Since Treasury released a Discussion Paper in 2010 about earnouts there has been uncertainty about how they are treated for tax purposes. The ATO last published their own views on earnouts in 2007 as TR 2007/D10 and the way that they consider earnout arrangements should be taxed is both complicated and imposes additional costs on parties to an earnout arrangement (in getting valuations to comply with the ATO view of the law).
An earnout is an arrangement, usually entered into on the sale of an asset or a business, where part of the sale price is contingent on something that happens after settlement. It may be that a later payment is made contingent on profits; on customers being retained; or other targets being met.
In December 2015 Government introduced the Tax and Superannuation Laws Amendment (2015 Measures No. 6) Bill 2015 into Parliament. It has since progressed to the Senate. It contains what will be the law on earnout arrangements from 24 April 2015 once the bill receives Royal Assent.
The new law is broadly in line with what Treasury proposed in 2010, and under the new law a 'look-through earnout right' (the new jargon):
- Will not need to be valued at the time of selling the underlying asset;
- Will not result in tax being payable until an amount is received under an earnout arrangement;
- Will result in that tax being payable by amending the assessment for the year of sale to include the amount received under the earnout as part of the original sale proceeds; and
- Will not result in any interest being charged by the ATO so long as an amendment is requested within a specified time period.
The big difference between the new law and the Treasury Paper was that Treasury had proposed that while no tax would be payable until an amount was received under an earnout arrangement, that tax would be levied in the year in which the earnout amount was received.
The fact that the amount received under the earnout will be included as capital proceeds for the original sale will mean that any concessions available on the original gain will effectively be available on the amount received under the earnout arrangement – so if the original asset sale resulted in the gain being disregarded because the asset was pre-CGT, or the general discount or the small business concessions being accessed, then the same treatment will apply to the amount received under the earnout.
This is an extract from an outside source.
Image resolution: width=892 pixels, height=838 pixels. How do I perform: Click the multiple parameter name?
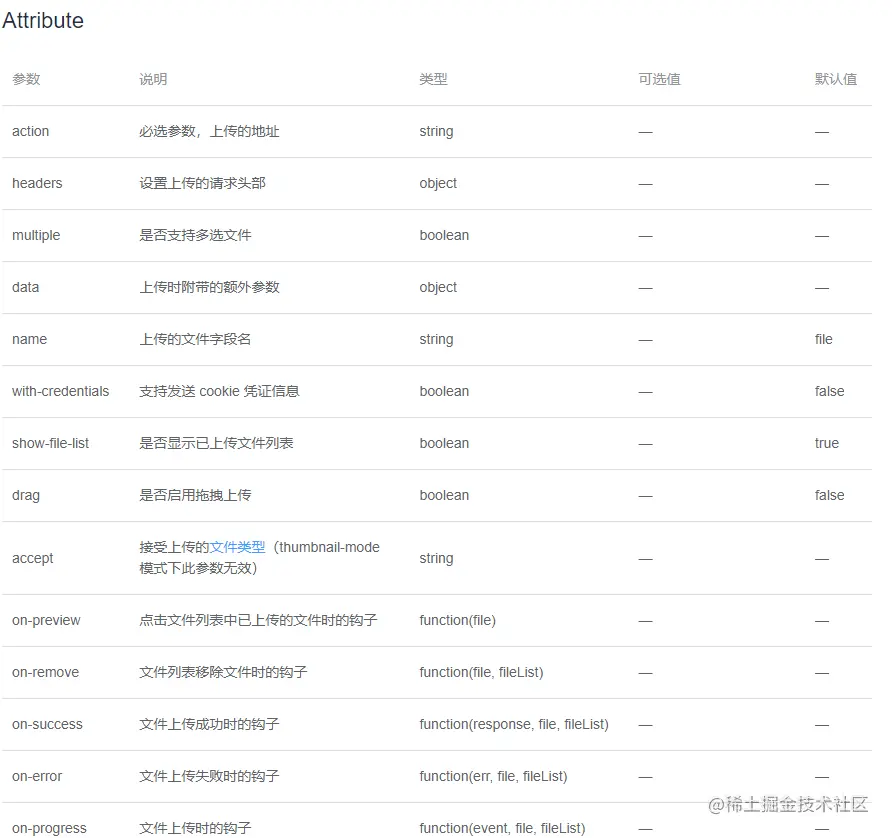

There are special rules as well to delay recognition of a capital loss where a sale includes an earnout arrangement until all of the amounts receivable under the earnout have been received and these rules could lead to anomalous tax outcomes.
For a purchaser any amounts paid under an earnout will simply be included in cost base.
The new rules also accommodate ‘reverse’ earnout arrangements where any amount repaid by a seller reduces the capital proceeds received and is treated as a recoupment of the purchaser’s cost base.
The most difficult part of the new rules will be whether the eligibility conditions that need to be met for an earnout to be a ‘look-through earnout right’ are satisfied. The two main conditions are that an earnout cannot last for more than 5 years, and the asset being disposed of must be an ‘active asset’.
The new law also tweaks some aspects of the small business CGT concessions so that they work better with the new treatment of earnouts.
As with any tax law the ‘devil is in the detail’, but the new rules are a welcome simplification to the way earnouts might be taxed.